◆ **WHAT THE TASK REQUIRES**: Look below for the line that contains "You are a computer-use agent.", then quote it and all the lines after it, exactly, with the pictures left out.

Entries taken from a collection
BEGIN
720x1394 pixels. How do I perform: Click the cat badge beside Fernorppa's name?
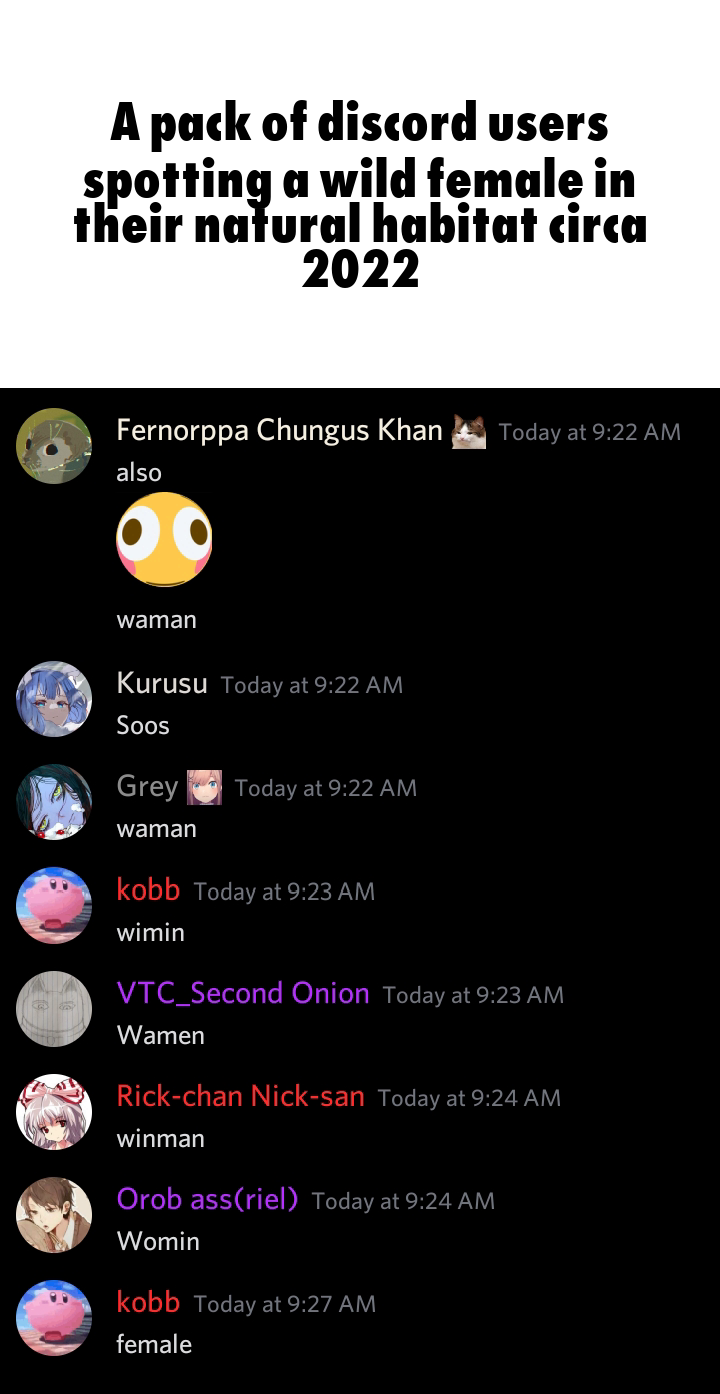[x=469, y=432]
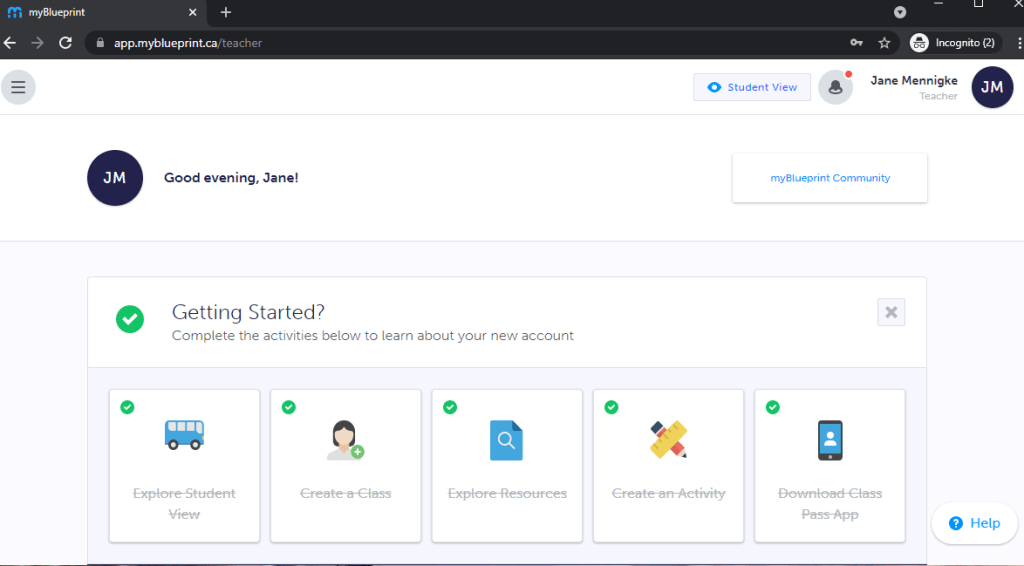Click the Download Class Pass App phone icon
The height and width of the screenshot is (566, 1024).
[x=829, y=440]
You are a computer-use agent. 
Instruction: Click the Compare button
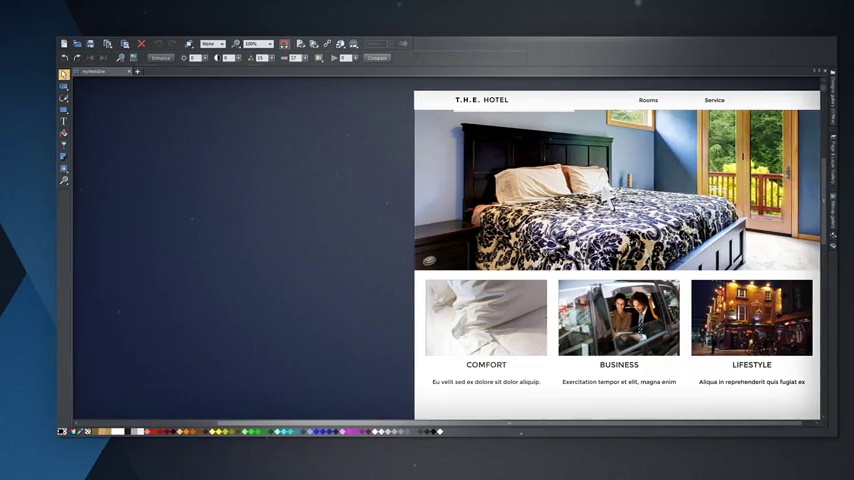coord(377,58)

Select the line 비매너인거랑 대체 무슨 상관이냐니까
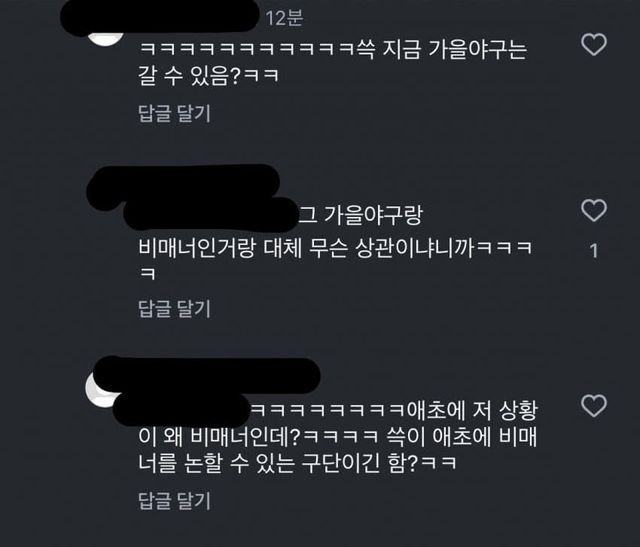306,248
END
◆ **TASK RESPONSE**:
You are a computer-use agent. 
Instruction: Click the Compare button
coord(377,58)

Select the line 비매너인거랑 대체 무슨 상관이냐니까
306,248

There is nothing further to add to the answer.